[Extracted data entries]
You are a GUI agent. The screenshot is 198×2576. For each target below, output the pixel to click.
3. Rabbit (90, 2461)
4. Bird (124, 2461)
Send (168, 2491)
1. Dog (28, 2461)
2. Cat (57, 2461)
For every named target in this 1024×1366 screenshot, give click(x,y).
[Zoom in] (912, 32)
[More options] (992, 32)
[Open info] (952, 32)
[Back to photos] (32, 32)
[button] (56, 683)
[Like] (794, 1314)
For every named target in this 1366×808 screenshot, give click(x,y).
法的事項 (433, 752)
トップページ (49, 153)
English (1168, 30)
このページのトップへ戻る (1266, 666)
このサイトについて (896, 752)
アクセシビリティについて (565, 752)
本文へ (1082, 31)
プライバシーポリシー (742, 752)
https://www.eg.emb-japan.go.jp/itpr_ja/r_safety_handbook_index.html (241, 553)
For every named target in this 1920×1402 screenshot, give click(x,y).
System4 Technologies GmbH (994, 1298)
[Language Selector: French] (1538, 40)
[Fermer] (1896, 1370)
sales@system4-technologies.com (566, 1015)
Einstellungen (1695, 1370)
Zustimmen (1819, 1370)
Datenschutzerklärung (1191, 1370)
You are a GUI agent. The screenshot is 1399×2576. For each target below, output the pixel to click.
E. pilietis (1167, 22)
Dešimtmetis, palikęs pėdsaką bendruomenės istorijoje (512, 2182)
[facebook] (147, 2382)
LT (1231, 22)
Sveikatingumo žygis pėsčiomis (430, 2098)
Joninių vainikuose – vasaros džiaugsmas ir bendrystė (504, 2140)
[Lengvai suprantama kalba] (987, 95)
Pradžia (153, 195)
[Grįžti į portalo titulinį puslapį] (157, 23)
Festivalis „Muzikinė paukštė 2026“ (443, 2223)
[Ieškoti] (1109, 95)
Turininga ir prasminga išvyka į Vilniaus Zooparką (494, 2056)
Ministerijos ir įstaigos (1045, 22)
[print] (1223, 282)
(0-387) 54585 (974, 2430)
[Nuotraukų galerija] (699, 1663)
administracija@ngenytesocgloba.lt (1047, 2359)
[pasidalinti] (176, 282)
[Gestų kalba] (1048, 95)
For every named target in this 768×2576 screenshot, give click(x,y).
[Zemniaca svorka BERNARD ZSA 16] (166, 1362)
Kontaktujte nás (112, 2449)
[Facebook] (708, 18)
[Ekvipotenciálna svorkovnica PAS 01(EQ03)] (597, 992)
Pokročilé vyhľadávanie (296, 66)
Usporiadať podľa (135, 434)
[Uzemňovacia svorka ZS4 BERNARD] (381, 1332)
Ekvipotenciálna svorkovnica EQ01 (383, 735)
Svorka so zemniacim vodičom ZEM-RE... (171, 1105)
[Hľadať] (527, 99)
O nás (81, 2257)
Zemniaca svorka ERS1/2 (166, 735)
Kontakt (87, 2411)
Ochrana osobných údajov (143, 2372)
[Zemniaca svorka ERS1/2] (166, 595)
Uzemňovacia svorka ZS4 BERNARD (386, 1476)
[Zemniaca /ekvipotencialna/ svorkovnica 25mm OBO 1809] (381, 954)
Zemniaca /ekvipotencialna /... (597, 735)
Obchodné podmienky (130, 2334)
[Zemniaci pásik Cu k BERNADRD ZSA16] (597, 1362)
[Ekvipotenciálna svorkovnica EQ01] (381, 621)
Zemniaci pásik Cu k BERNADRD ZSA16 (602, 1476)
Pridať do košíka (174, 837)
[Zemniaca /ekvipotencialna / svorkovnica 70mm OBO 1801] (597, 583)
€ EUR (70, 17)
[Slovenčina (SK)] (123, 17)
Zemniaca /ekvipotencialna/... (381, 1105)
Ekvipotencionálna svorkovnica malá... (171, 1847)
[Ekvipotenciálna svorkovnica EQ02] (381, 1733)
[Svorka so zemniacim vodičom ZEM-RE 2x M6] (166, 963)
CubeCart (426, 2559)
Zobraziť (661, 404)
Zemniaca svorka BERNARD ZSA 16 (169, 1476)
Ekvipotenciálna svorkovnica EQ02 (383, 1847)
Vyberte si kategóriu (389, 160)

* Task details
What is needed here is an exact transcription of the records above.

* Written answer
You are a GUI agent. The screenshot is 198×2576. For each target below, output the pixel to click.
3. Rabbit (90, 2461)
4. Bird (124, 2461)
Send (168, 2491)
1. Dog (28, 2461)
2. Cat (57, 2461)
For every named target in this 1024×1366 screenshot, give click(x,y).
[Zoom in] (912, 32)
[More options] (992, 32)
[Open info] (952, 32)
[Back to photos] (32, 32)
[button] (56, 683)
[Like] (794, 1314)
For every named target in this 1366×808 screenshot, give click(x,y).
法的事項 (433, 752)
トップページ (49, 153)
English (1168, 30)
このページのトップへ戻る (1266, 666)
このサイトについて (896, 752)
アクセシビリティについて (565, 752)
本文へ (1082, 31)
プライバシーポリシー (742, 752)
https://www.eg.emb-japan.go.jp/itpr_ja/r_safety_handbook_index.html (241, 553)
For every named target in this 1920×1402 screenshot, give click(x,y).
System4 Technologies GmbH (994, 1298)
[Language Selector: French] (1538, 40)
[Fermer] (1896, 1370)
sales@system4-technologies.com (566, 1015)
Einstellungen (1695, 1370)
Zustimmen (1819, 1370)
Datenschutzerklärung (1191, 1370)
You are a GUI agent. The screenshot is 1399×2576. For each target below, output the pixel to click.
E. pilietis (1167, 22)
Dešimtmetis, palikęs pėdsaką bendruomenės istorijoje (512, 2182)
[facebook] (147, 2382)
LT (1231, 22)
Sveikatingumo žygis pėsčiomis (430, 2098)
Joninių vainikuose – vasaros džiaugsmas ir bendrystė (504, 2140)
[Lengvai suprantama kalba] (987, 95)
Pradžia (153, 195)
[Grįžti į portalo titulinį puslapį] (157, 23)
Festivalis „Muzikinė paukštė 2026“ (443, 2223)
[Ieškoti] (1109, 95)
Turininga ir prasminga išvyka į Vilniaus Zooparką (494, 2056)
Ministerijos ir įstaigos (1045, 22)
[print] (1223, 282)
(0-387) 54585 (974, 2430)
[Nuotraukų galerija] (699, 1663)
administracija@ngenytesocgloba.lt (1047, 2359)
[pasidalinti] (176, 282)
[Gestų kalba] (1048, 95)
For every named target in this 768×2576 screenshot, give click(x,y).
[Zemniaca svorka BERNARD ZSA 16] (166, 1362)
Kontaktujte nás (112, 2449)
[Facebook] (708, 18)
[Ekvipotenciálna svorkovnica PAS 01(EQ03)] (597, 992)
Pokročilé vyhľadávanie (296, 66)
Usporiadať podľa (135, 434)
[Uzemňovacia svorka ZS4 BERNARD] (381, 1332)
Ekvipotenciálna svorkovnica EQ01 (383, 735)
Svorka so zemniacim vodičom ZEM-RE... (171, 1105)
[Hľadať] (527, 99)
O nás (81, 2257)
Zemniaca svorka ERS1/2 (166, 735)
Kontakt (87, 2411)
Ochrana osobných údajov (143, 2372)
[Zemniaca svorka ERS1/2] (166, 595)
Uzemňovacia svorka ZS4 BERNARD (386, 1476)
[Zemniaca /ekvipotencialna/ svorkovnica 25mm OBO 1809] (381, 954)
Zemniaca /ekvipotencialna /... (597, 735)
Obchodné podmienky (130, 2334)
[Zemniaci pásik Cu k BERNADRD ZSA16] (597, 1362)
[Ekvipotenciálna svorkovnica EQ01] (381, 621)
Zemniaci pásik Cu k BERNADRD ZSA16 (602, 1476)
Pridať do košíka (174, 837)
[Zemniaca /ekvipotencialna / svorkovnica 70mm OBO 1801] (597, 583)
€ EUR (70, 17)
[Slovenčina (SK)] (123, 17)
Zemniaca /ekvipotencialna/... (381, 1105)
Ekvipotencionálna svorkovnica malá... (171, 1847)
[Ekvipotenciálna svorkovnica EQ02] (381, 1733)
[Svorka so zemniacim vodičom ZEM-RE 2x M6] (166, 963)
CubeCart (426, 2559)
Zobraziť (661, 404)
Zemniaca svorka BERNARD ZSA 16 (169, 1476)
Ekvipotenciálna svorkovnica EQ02 (383, 1847)
Vyberte si kategóriu (389, 160)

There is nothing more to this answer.